Faculty Rights and Responsibilities

There are two important reasons for faculty to be aware of their rights and responsibilities in regard to students with disabilities:

  1. to increase your effectiveness as an educator in meeting the learning needs of all of your students;
  2. to avoid potential litigation resulting from an infringement on the civil rights of a student with disabilities.

Responsibilities and Courtesies
Be specific about necessary reading materials and have this information available at least a month before the start of the class. Many students may need alternate media, such as Braille or etext; these formats take considerable time to create. Allow these students the opportunity to access your reading materials on the first day of class.

Make yourself approachable to students with disabilities. During the first class and in the course syllabus, announce that you are willing to work with DSPS to accommodate qualified students.  GCC's Academic Senate adopted the following statement for instructors to include on their syllabi:  "All students with disabilities requiring accommodations are responsible for making arrangements in a timely manner through the Center for Students with Disabilities." 

Respect the student's right to confidentiality. Do not discuss the student's needs with the class or in front of the class.

If a student brings you an authorized request for accommodation, please honor it. Don't tell a student she will be better off taking the test in class.  That student may have special considerations about which you are unaware, so that taking the test in the class would put her at a disadvantage.  If you don't agree with an accommodation, or wish to modify it in any way, please contact the DSPS professional who approved it.

Give an outline of the course and explain course requirements clearly.

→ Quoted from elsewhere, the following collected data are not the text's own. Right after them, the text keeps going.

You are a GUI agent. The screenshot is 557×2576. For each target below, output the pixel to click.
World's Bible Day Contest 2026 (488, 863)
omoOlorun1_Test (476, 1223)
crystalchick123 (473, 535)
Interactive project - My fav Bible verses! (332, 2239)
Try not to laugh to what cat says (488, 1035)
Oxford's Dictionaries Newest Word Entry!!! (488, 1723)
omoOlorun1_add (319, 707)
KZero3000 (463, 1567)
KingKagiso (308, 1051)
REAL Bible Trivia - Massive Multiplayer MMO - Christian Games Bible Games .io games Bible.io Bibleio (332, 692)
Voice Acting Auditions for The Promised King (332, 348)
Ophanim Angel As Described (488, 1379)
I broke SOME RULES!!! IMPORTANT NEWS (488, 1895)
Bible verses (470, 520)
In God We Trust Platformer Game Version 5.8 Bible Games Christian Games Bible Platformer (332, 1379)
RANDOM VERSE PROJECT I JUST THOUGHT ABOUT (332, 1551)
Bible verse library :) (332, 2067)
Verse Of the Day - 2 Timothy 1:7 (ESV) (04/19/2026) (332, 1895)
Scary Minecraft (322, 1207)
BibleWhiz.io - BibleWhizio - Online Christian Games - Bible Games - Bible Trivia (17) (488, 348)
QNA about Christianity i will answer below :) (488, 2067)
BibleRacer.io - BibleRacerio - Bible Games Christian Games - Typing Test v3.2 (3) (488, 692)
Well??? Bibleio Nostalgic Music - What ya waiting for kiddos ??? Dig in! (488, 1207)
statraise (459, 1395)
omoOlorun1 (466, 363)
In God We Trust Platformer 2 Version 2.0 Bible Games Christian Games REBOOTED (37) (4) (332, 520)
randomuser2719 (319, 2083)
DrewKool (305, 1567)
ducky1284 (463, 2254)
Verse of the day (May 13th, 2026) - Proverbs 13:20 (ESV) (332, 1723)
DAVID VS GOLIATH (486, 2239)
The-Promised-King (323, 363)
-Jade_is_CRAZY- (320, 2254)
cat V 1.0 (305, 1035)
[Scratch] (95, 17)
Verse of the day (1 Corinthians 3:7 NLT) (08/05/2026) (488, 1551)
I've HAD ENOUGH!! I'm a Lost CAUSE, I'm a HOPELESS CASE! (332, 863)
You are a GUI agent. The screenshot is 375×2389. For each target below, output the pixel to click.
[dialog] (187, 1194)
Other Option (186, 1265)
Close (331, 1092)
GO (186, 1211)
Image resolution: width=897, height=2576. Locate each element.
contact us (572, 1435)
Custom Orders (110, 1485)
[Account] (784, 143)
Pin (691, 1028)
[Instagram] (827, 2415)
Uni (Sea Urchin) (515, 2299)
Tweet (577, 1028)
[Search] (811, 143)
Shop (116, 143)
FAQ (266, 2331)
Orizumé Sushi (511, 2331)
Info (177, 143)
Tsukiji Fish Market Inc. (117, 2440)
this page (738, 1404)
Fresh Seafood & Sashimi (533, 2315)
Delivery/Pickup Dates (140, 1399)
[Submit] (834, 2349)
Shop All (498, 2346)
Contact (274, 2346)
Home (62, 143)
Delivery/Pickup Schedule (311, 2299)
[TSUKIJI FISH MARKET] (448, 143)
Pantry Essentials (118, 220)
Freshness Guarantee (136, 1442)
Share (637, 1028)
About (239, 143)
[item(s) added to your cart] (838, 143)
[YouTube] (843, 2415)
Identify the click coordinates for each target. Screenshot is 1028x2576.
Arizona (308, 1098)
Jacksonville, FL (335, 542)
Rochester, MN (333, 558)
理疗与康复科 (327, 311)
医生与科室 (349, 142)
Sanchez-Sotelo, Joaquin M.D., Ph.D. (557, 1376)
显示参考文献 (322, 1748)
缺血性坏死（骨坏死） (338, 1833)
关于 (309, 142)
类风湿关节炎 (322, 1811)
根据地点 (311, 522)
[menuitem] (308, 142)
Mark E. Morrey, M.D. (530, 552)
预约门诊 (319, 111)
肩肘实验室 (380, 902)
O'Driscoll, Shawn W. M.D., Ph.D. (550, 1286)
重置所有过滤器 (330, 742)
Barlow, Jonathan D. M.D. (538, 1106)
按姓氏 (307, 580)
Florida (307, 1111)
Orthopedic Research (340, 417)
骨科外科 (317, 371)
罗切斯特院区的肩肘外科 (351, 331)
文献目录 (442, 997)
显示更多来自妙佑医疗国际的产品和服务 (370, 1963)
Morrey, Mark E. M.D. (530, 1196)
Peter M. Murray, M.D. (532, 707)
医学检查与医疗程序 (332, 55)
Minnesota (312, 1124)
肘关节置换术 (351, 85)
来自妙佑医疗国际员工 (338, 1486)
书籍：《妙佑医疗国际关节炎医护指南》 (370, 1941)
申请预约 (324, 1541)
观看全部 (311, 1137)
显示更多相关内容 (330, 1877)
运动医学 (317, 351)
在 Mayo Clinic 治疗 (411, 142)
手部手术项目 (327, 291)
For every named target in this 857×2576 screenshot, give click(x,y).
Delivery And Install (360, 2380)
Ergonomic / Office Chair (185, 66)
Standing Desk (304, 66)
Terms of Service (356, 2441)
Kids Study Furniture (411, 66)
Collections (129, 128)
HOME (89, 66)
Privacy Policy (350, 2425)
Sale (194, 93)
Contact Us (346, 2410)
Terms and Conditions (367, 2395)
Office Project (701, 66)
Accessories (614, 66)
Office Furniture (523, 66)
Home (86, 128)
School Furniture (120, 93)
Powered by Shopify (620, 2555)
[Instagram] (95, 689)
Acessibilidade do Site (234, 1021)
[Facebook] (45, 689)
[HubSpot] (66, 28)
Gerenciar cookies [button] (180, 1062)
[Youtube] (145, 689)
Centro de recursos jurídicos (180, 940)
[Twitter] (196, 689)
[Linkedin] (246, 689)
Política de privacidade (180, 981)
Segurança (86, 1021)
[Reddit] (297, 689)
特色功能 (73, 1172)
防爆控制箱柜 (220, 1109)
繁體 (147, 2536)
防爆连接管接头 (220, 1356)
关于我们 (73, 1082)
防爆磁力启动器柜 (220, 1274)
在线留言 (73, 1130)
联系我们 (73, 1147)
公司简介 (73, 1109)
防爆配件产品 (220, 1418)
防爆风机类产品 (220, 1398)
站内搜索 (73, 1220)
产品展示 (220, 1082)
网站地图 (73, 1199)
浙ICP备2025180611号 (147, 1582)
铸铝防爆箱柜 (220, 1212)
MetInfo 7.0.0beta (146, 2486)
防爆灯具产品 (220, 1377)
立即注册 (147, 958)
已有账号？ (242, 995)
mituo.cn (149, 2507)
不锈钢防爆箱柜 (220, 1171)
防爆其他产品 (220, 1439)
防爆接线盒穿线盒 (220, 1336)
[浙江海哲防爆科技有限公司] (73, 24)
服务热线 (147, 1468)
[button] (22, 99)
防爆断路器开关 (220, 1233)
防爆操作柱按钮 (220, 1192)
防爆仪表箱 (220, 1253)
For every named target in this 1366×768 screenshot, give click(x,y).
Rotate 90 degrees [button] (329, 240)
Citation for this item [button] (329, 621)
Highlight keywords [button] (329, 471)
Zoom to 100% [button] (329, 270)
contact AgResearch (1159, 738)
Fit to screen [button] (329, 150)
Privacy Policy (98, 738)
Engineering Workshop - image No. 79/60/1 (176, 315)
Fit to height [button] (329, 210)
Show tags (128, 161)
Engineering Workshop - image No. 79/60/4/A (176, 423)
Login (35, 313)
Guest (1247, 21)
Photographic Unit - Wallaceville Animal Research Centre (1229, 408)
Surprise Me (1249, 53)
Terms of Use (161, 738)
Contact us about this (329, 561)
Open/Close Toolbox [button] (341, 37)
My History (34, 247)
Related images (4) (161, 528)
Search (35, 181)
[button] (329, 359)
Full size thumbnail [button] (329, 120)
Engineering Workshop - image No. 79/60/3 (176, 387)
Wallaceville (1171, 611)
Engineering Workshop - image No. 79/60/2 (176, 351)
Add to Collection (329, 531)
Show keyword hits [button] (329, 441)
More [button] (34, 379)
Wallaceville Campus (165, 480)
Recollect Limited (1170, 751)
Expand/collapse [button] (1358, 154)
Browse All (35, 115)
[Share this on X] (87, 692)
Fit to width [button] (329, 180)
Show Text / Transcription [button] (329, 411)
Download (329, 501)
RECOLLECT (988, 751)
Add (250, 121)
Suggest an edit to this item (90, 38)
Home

As with all students, those with disabilities benefit from a well-organized approach to course material.

Providing Academic Adjustments for Students with Disabilities
"Students with disabilities have the right to receive reasonable academic adjustments in order to create an educational environment where they have equal access to instruction without fundamentally altering any course, educational program or degree.” (GCC Board Policy 5140)

What is a "qualified student with a disability?"

  • One who has provided the CSD valid documentation of a disability;
  • One who can meet the prerequisite academic and technical standards of the course;
  • One who, with accommodation, can perform the essential tasks of the course.

What is a "reasonable academic adjustment?"

  • One that is based on documented individual needs; 
  • allows the most integrated experience possible; 
  • does not compromise the essential requirements of a course; 
  • does not pose a threat to personal or public safety; 
  • does not impose undue financial or administrative burden;
  • is not of a personal nature.

It is a service of the CSD to determine who is a qualified student with a disability and what is a reasonable academic adjustment. We accept the responsibility of adhering to established professional guidelines in making these determinations, so that our faculty can trust our judgments to be ethically and legally sound.

You have the right to expect the same quality of work from a student with disabilities as you do from your other students. You are not doing them a favor by accepting inferior work, by assigning mercy grades, or by passing a student who has not mastered the course material.

You have the right to question an unauthorized accommodation. If a student requests an accommodation without authorization from DSPS, instruct the student to first get the approval of his counselor or specialist.  If you are unsure about the request, please contact us.

You have the right to expect the same standard of behavior from students with disabilities as from other students. All students need to adhere to the GCC Student Code of Conduct.

You have the right to preserve the principles of academic freedom and maintain the highest level of academic standards. However, you must do so without impinging on the basic civil rights of students with disabilities.

In order to achieve this, examine each course you teach and determine essential content and procedures. Ask yourself such questions as,

  • What is the purpose of the course?
  • What are the skills or competencies needed in the field after graduation?
  • What methods of instruction and assessment are absolutely necessary?
  • What are acceptable levels of performance on these measures?

Program requirements outside of these parameters would then be considered for reasonable accommodation to otherwise qualified students on a case-by-case basis. Here's an example. Most instructors would agree that it's important for students to attend class. You may have an attendance requirement that students must meet to pass your class. What if a student with a medical or psychological disability enrolled in your class and was unable to meet that requirement? He may, for instance, be having difficulty regulating medications. If this student demonstrates to you that he has mastered the course material, and meets all the other requirements of the class, then it would not be correct to fail this student simply because they failed to meet the attendance requirement.